As shown particularly in FIG. 1 and FIG. 7, the connector comprises a housing 1, a series of contact members 3 which are mounted in rows in the housing 1, a lead locating and guiding member 5 which holds lead portions 33 of the contact members 3 in rows, and a lead portion locating member assembled with the housing 1.

The housing 1 comprises a main die cast, metal housing body 10, shown more clearly in FIG. 2, an insulating, plastic, contact member receiving housing 26 which is inserted in a front assembly aperture 15a formed in a front, main body wall 15 of the main housing body 10 so as to protrude forward therefrom, and a metal shield casing 25 also inserted in the front assembly aperture 15 to protrude forward covering the periphery of the contact member receiving housing 26 in shielding relation therewith.

A plurality of rows of contact member receiving through bores 26a extend between the front and the rear of the contact member receiving housing 26 and receive the respective contact members as individual press fits. A mating cavity 27 for receiving a complementary connector is formed in the front, mating face of the contact member receiving housing 26 and mating connecting portions 31 of respective contact members are exposed therein for establishing electrical connection with corresponding contact members of the complementary connector.

The main housing body 10 is elongate having a front, vertical main body wall 15 formed with a central, elongate assembly aperture 15a, an upper wall part 18 extending rearward from an upper edge thereof, vertical wall parts 12 which extend rearward adjacent respective opposite (left and right) ends of the main body wall, and right angled attachment ears 11 on respective ends consisting of vertical, longitudinal extensions of respective ends of the main body wall 15 and rearward extending, horizontal mounting feet formed, respectively, with bolt insertion holes 11a, 11b for attachment with the mating connector and for attachment to the printed board, lower portions of inside surface portions of the vertical wall parts 12 are formed with inwardly opening guide grooves 13 which extend precisely vertically with entry ends open to a bottom, and inwardly protruding stops 14 which protrude inward on both sides of the guide grooves 13.

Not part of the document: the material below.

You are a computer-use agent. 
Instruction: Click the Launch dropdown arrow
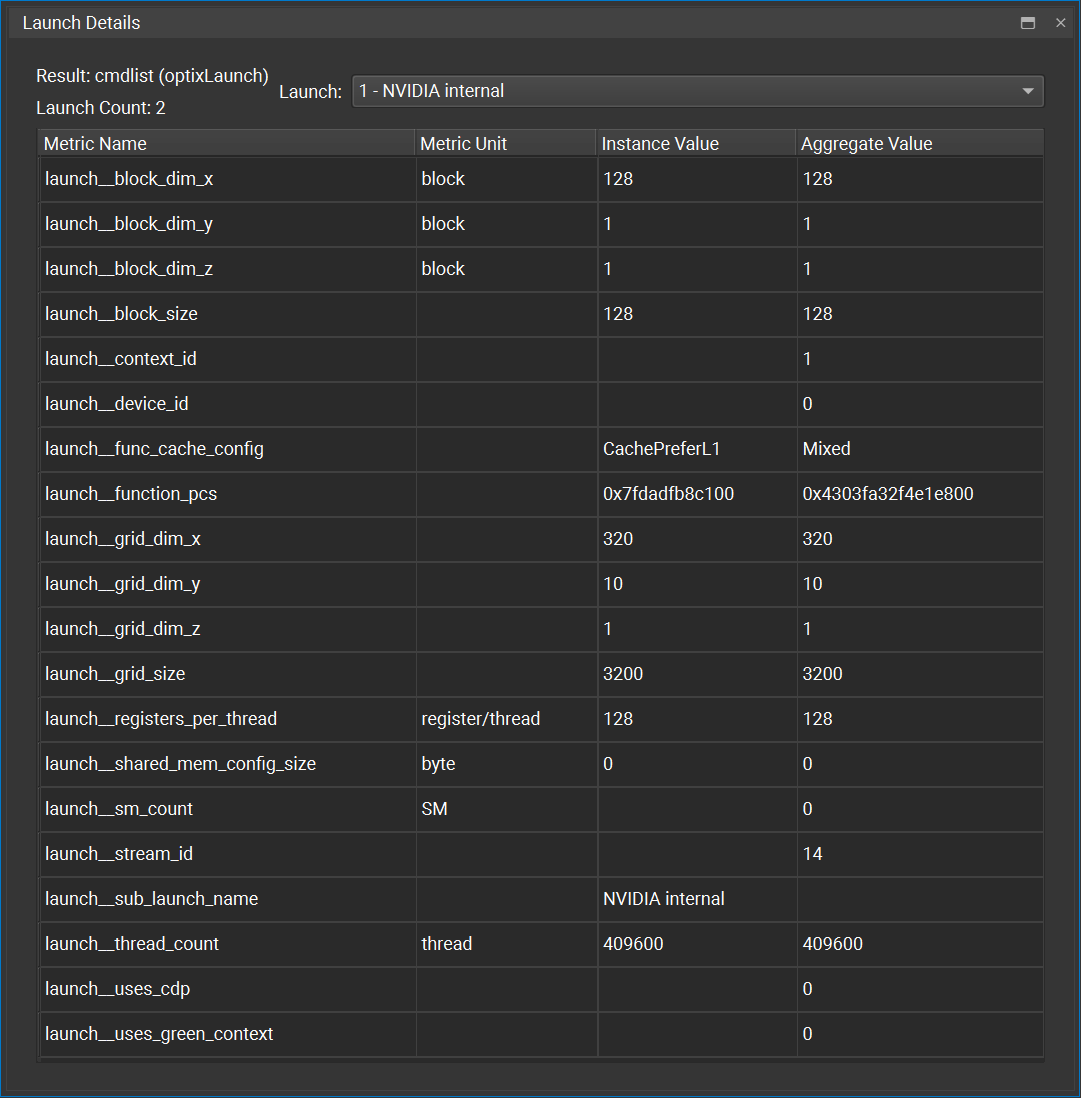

As shown in FIGS. 2, 4 and 8, pairs of upper and lower guide rails 16 extend rearward from the front, main wall along inside surfaces of respective wall parts 12 at locations adjacent the top thereof, the upper guide rails being formed by reward extending portions of the upper wall part 18. Latching ramps 16a with inwardly and forwardly inclined beveled latching ramp surfaces are formed on the inside surfaces of the vertical wall parts 12 between the guide rails of each pair 16 and lead to latching apertures 16b which extend transversely through the vertical wall parts 12. As shown in FIG. 2, the upper wall part 18, extends rearward, approximately to centers of the guide rails.

The lead portion retaining member 7 is formed as an elongate plate made from insulating material (resin, etc.) Step like cut-outs 7a, are formed in upper surface portions of respective opposite longitudinal ends so as to extend for half of the total thickness and latching arms 71 are formed in lower sides of the cut outs having forward free ends with outwardly directed, hook form latching heads 71a level with a front edge of the central part of the 1 prt. As shown in FIG. 9, a series of downward opening, lead portion aligning grooves 75 are formed on the undersurface of the lead portion retaining member 7 at the same pitch as the row pitch P of the uppermost row of lead portions 33.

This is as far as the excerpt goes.